No es una idea nueva ni exclusiva. De hecho, es el estándar en la mayoría de sistemas sanitarios europeos. Alemania, Francia o Reino Unido —con modelos muy distintos entre sí— comparten un punto en común: los precios finales suelen estar parcialmente ocultos.

La lógica es pragmática. Si hacer público el precio empeora la posición negociadora del país a nivel internacional, entonces la transparencia puede acabar perjudicando al paciente en forma de retrasos.

Y los retrasos, en el ámbito de medicamentos innovadores, no son un detalle menor.

El argumento de la transparencia

Pero aceptar esto sin matices también tiene costes.

La opacidad limita la capacidad de evaluar si el sistema está pagando un precio razonable. Genera asimetrías de información entre la administración y la industria. Y, sobre todo, dificulta el debate público informado.

Además, la confidencialidad estructural puede derivar en una especie de “normalización” de precios elevados, donde cada país negocia en una burbuja sin referencias claras.

Desde esta perspectiva, la transparencia no es solo un ideal ético, sino una herramienta de control.

No es blanco o negro

El error más común en este debate es plantearlo como una elección binaria.

No lo es.

La cuestión real es cómo gestionar el equilibrio.

  • Demasiada transparencia puede tensionar el acceso.
  • Demasiada opacidad puede erosionar la sostenibilidad y la confianza.

Y ese equilibrio no es estático.
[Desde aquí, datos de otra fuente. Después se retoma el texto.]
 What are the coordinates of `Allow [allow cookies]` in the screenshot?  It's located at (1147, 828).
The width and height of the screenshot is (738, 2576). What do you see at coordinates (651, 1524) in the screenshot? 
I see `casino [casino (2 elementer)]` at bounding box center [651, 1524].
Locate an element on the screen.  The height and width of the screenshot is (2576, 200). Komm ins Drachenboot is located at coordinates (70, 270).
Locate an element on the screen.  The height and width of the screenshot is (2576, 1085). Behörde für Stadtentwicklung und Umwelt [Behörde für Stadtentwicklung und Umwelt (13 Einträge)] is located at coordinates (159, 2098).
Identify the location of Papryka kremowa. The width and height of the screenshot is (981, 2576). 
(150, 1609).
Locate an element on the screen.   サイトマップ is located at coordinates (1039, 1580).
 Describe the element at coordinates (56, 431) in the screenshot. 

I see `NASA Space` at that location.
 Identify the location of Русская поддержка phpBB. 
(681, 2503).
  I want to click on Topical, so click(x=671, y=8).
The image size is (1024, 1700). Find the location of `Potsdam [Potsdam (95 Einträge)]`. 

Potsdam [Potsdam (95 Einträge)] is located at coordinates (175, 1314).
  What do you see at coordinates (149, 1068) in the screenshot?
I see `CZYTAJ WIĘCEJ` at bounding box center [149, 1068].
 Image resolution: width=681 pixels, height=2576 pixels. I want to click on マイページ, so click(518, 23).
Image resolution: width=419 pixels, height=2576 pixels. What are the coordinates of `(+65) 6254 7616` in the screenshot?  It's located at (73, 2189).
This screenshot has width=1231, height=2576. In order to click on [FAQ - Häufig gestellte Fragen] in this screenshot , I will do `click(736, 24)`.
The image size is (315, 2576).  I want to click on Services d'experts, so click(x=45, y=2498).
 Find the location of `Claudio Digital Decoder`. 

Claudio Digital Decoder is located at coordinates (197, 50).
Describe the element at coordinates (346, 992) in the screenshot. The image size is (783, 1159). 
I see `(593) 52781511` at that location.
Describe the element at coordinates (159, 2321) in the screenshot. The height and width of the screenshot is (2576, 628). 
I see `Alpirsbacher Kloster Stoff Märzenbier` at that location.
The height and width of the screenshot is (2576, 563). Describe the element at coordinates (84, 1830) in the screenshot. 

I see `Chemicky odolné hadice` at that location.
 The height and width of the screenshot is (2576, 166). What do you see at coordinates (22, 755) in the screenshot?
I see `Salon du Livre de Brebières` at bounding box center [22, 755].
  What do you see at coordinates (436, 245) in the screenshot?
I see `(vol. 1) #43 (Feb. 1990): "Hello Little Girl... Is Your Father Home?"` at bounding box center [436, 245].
Depende del contexto internacional, del tipo de medicamento, del poder negociador del país y, cada vez más, de dinámicas geopolíticas que trascienden lo sanitario.

Entonces, ¿qué hacemos?

Probablemente la respuesta no pase por publicar todos los precios ni por mantenerlos completamente ocultos.

Sino por avanzar en modelos híbridos:

  • Más transparencia en procesos, criterios y tiempos.
  • Mayor claridad en el valor terapéutico que se financia.
  • Y una opacidad selectiva en los elementos estrictamente necesarios para negociar.

No es una solución perfecta. Pero es que, en este ámbito, no existen.

La política farmacéutica no consiste en elegir entre lo correcto y lo incorrecto, sino entre lo óptimo y lo posible.

Y, en ese terreno, cada decisión tiene un coste.

La cuestión es: ¿qué coste estamos dispuestos a asumir?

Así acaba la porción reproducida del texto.